- [Problem]
Print the passage of the judo forum thread between "## chicamahomico" and "not much without.", inclusive, word for word.

- [Text excerpt]

I went to another class today, and I have a better appreciation for learning how to fall and the need for learning the basics first. Because of my wrestling I think I will pick up the throws quickly, but some of my instincts have to be forgotten to adapt to Judo. For example, I was following people I threw to the ground like you would do in wrestling, but I quickly was told that you don't score as well if you don't "slam" someone with balance. At the end of practice we did some groundwork, and I manhandled all three people I faced, but I have a lot to learn about groundwork using Judo principles. I am going to a Jiu-jitsu seminar that is going to be taught by Carlson or Carlos Gracie this weekend at my club. Hopefully, I pick up some of the different techniques in ground work. Maybe I should turn this into a journal of a novice. By the way, my 31 year old ass is going to be sore tomorrow!

----------


## BOUNCER

We don't wrestle here, wrestling is no Gi, right?.. If so I can't imagine a no Gi fighter putting up too much trouble to a Judo player, and the other way round of course.

----------


## chicamahomico

IMO it's all about how a person trains the majority of the time. If you always train in a gi you will incorporate it into your techniques and the same for no gi is true. Most guys I know who are Judo players are alot worse when grappling without the jacket. They spend all their time training in one and not much without. 




> We don't wrestle here, wrestling is no Gi, right?.. If so I can't imagine a no Gi fighter putting up too much trouble to a Judo player, and the other way round of course.

- [Recorded data]
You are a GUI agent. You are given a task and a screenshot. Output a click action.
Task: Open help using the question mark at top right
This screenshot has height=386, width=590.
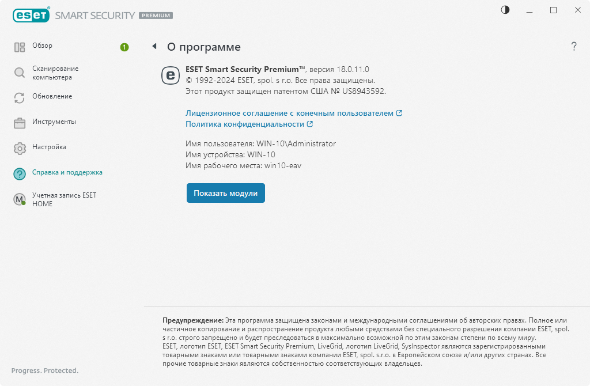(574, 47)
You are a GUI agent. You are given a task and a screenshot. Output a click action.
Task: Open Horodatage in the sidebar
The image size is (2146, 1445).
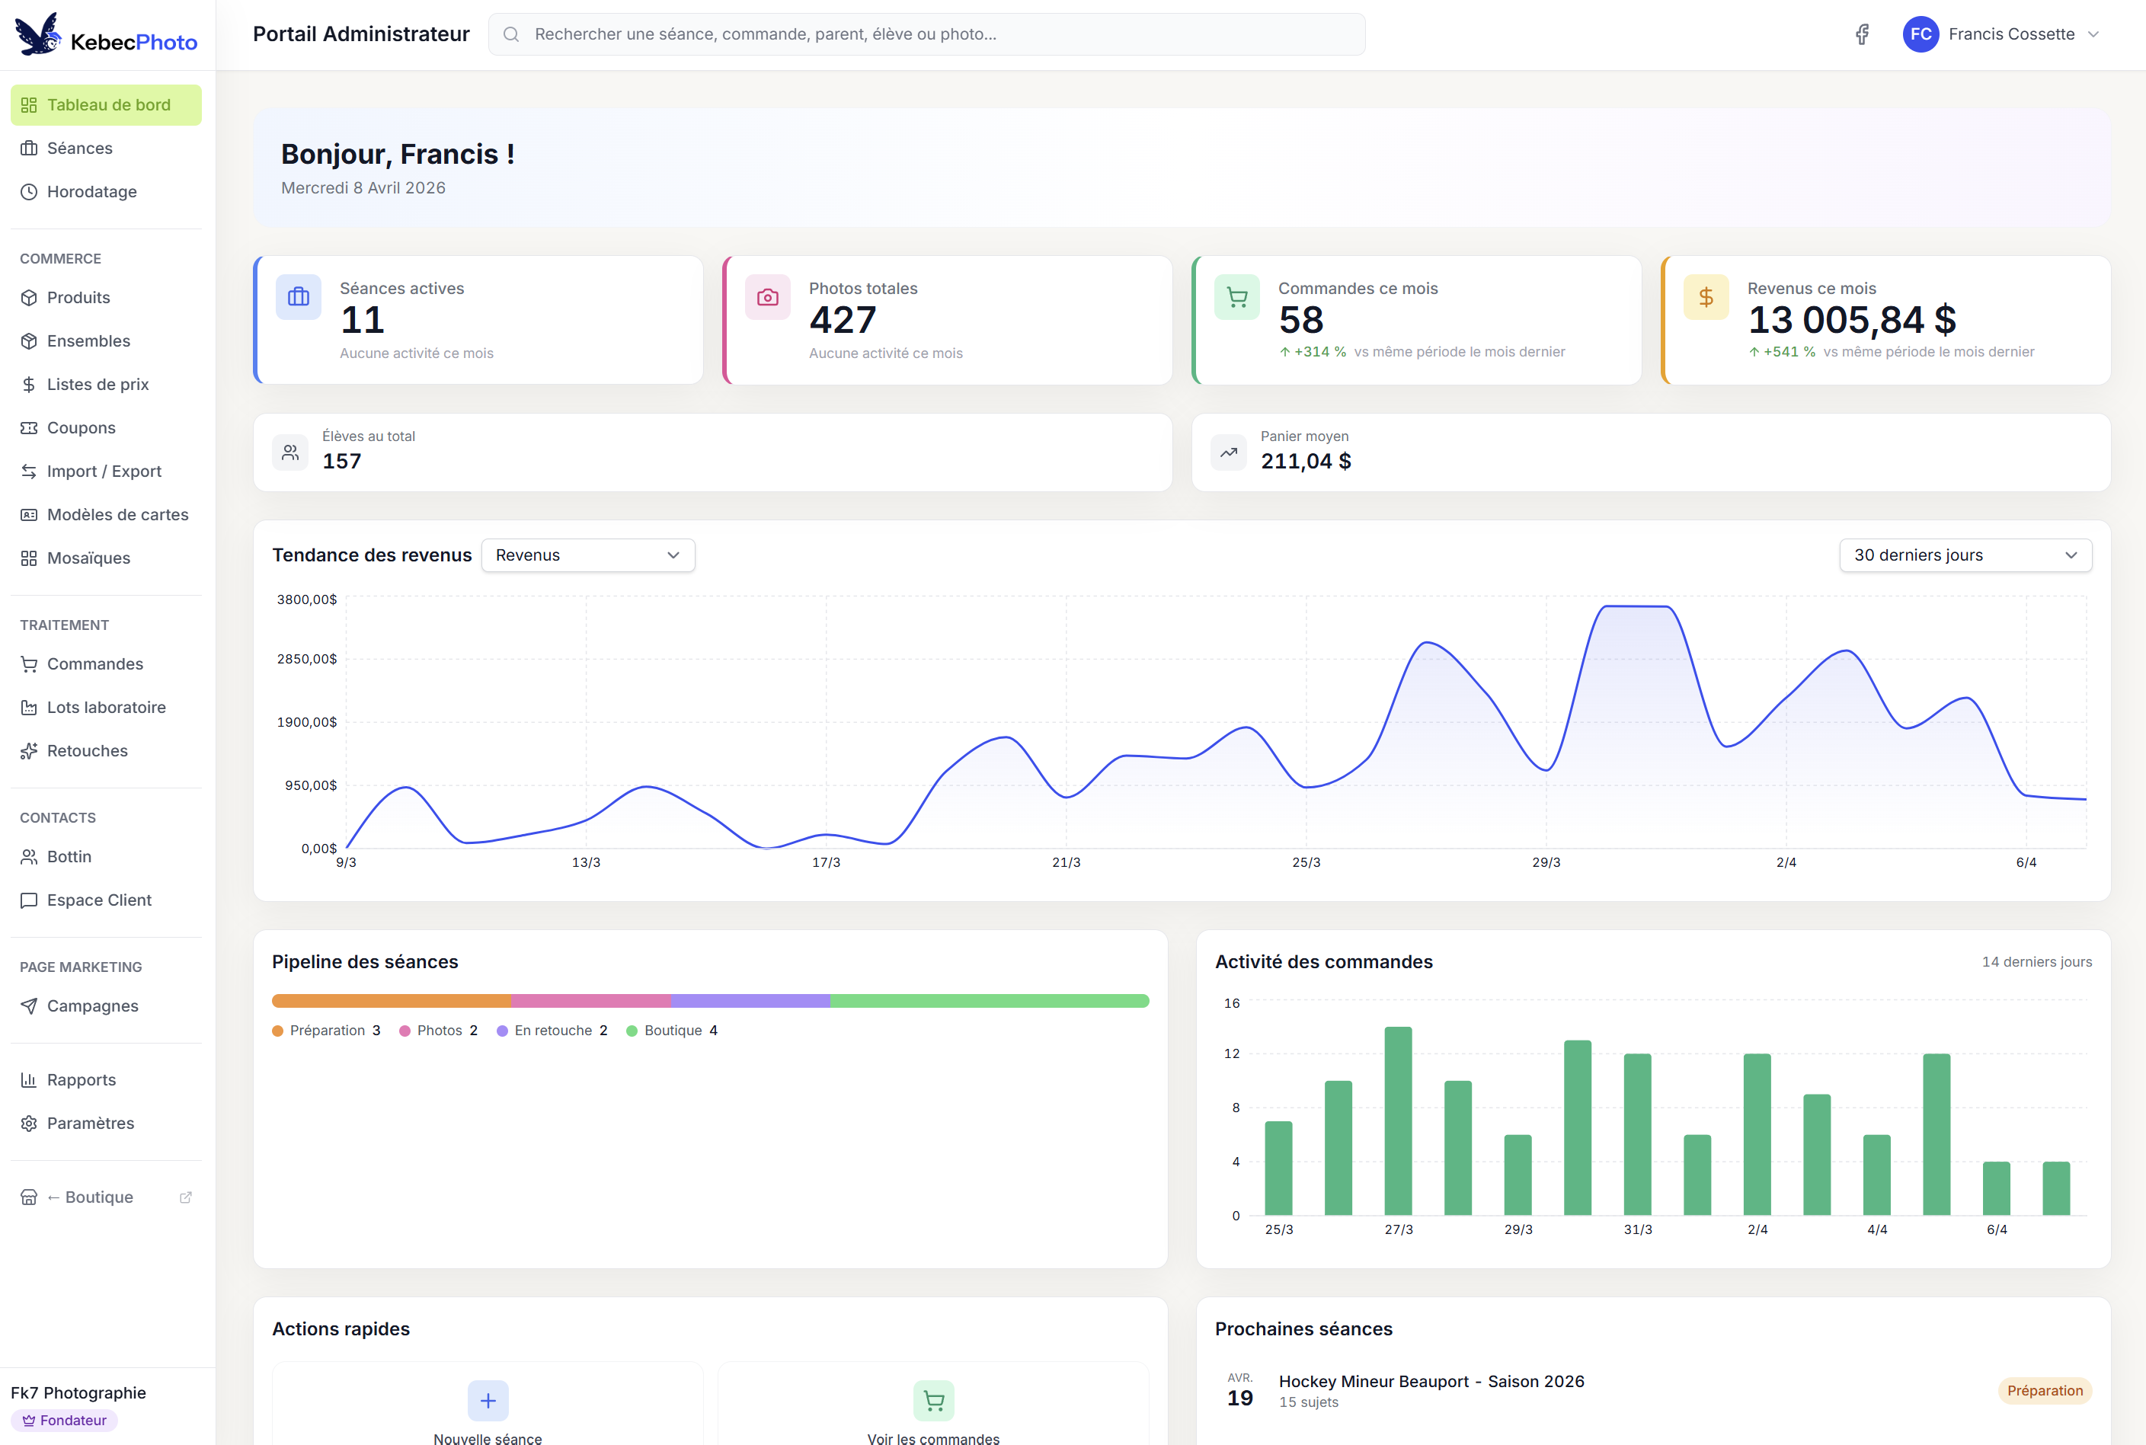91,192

- [Solution for this task]
## chicamahomico

IMO it's all about how a person trains the majority of the time. If you always train in a gi you will incorporate it into your techniques and the same for no gi is true. Most guys I know who are Judo players are alot worse when grappling without the jacket. They spend all their time training in one and not much without.